Publié le par Yohan Blavignat

Affaire Grégory : l'ex-juge Lambert retrouvé mort à son domicile

Premier juge d'instruction de l'affaire Grégory, l'ancien magistrat âgé de 65 ans avait été la cible des médias pour sa gestion de l'enquête. Il a été retrouvé mort par asphyxie à son domicile du Mans. Il s'agirait d'un suicide.

Affaire Grégory : l'ex-juge Lambert retrouvé mort à son domicile

Connu pour avoir été entre 1984 et 1987 le premier juge d'instruction dans l'affaire Grégory - qui vient d'être relancée plus de trente ans plus tard -, l'ancien magistrat Jean-Michel Lambert a été retrouvé mort mardi soir à son domicile du Mans. Selon des sources proches du dossier, confirmant une information du Parisien, son corps a été retrouvé dans son bureau avec un sac plastique noué sur la tête à l'aide d'un foulard. La police judiciaire d'Angers a été saisie et le parquet du Mans a ouvert une enquête pour déterminer les circonstances du décès.

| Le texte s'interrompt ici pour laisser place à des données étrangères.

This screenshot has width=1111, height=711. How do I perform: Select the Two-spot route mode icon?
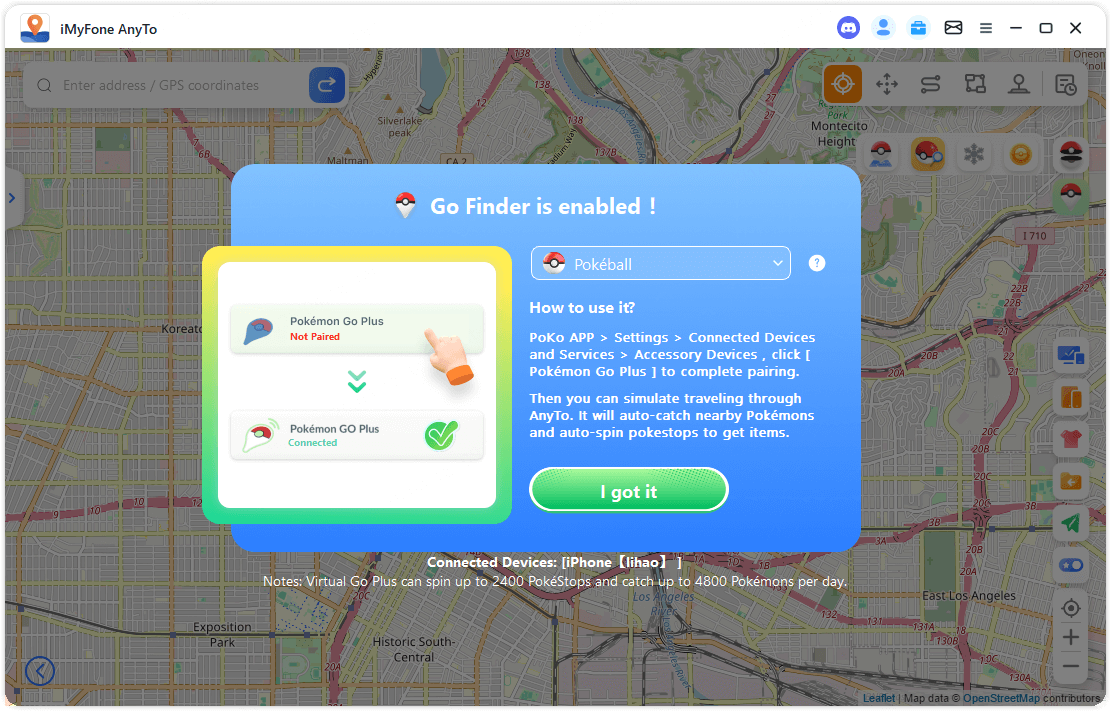click(x=931, y=85)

Il y a «peu de place au doute» sur le fait que ce décès, soit un suicide, a déclaré mercredi à l'Agence France-Presse, une source proche de l'enquête. Selon cette même source, une autopsie doit avoir lieu.

D'après les premiers éléments de l'enquête, le corps de l'ancien magistrat de 65 ans a été découvert par une voisine alertée par son épouse qui, depuis la veille, n'avait plus de nouvelle de lui. Les premières constatations n'indiquent aucune trace d'effraction ou de lutte dans son appartement. Aucune lettre n'a été retrouvée au domicile, selon une source proche du dossier.

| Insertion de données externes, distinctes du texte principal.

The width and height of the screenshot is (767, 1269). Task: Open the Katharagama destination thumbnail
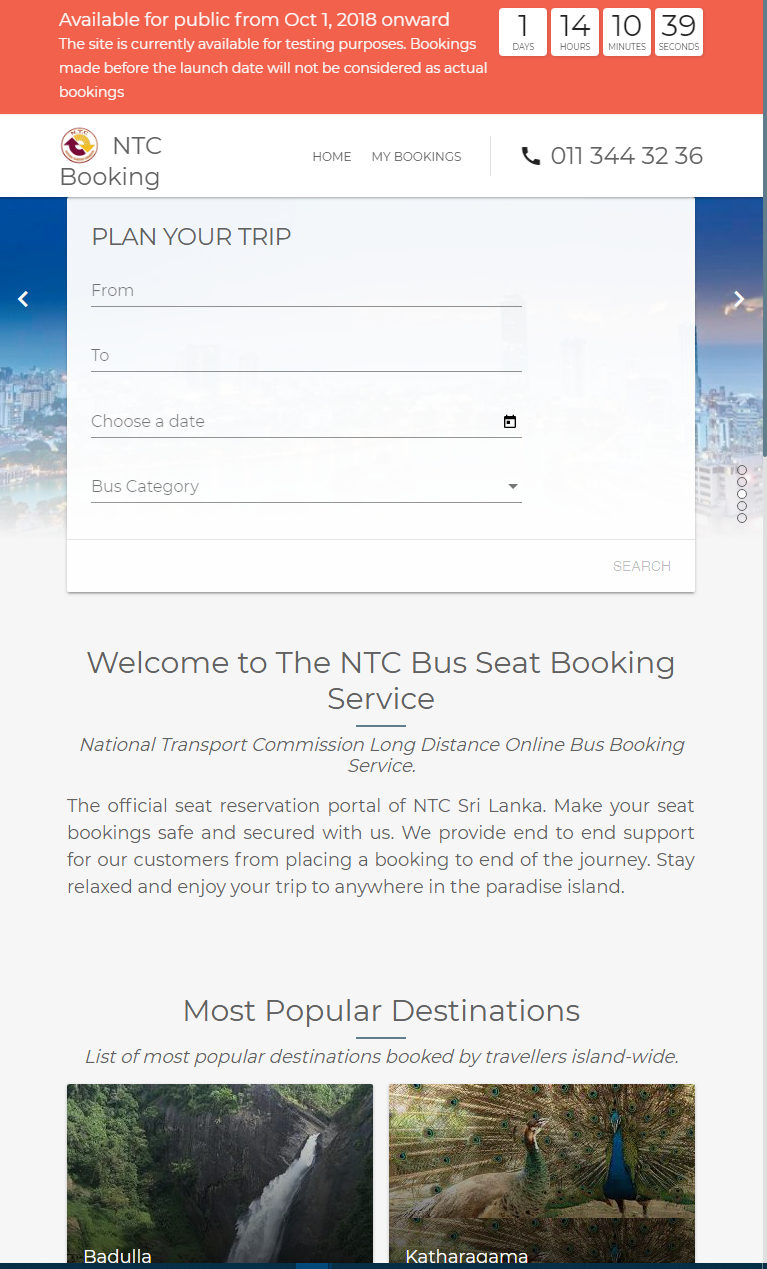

Surnommé «le petit juge», Jean-Michel Lambert était âgé de 32 ans lorsque, le 16 octobre 1984, le cadavre du petit Grégory, 4 ans, fut retrouvé ligoté dans la Vologne. Il s'agissait de son premier poste. Propulsé sous les projecteurs, il a longtemps été désigné comme l'un des responsables du fiasco judiciaire de l'une des énigmes criminelles les plus marquantes en France, avant de retomber dans l'anonymat des prétoires et de se consacrer à l'écriture.

«Par amour de la justice»

L'avocat des époux Villemin, Me Thierry Moser, s'est déclaré mardi soir «catastrophé» en apprenant la nouvelle. «Je garderai de lui le souvenir d'un homme qui a été confronté à un dossier difficile, qu'il n'a pas su maîtriser, et qui a été pris dans un vertige irrépressible», a-t-il ajouté. «Quelles que soient les causes de ce qui semble être un suicide, je n'ai aucune animosité envers lui. Je critique les conclusions qu'il a tirées de son instruction mais je ne critiquerai jamais l'homme», a poursuivi Me Moser, qui défend depuis le décès de Grégory les intérêts des parents de l'enfant, Jean-Marie et Christine Villemin. Cette dernière, inculpée et écrouée par le juge Lambert, avait été innocentée dans les années 1990.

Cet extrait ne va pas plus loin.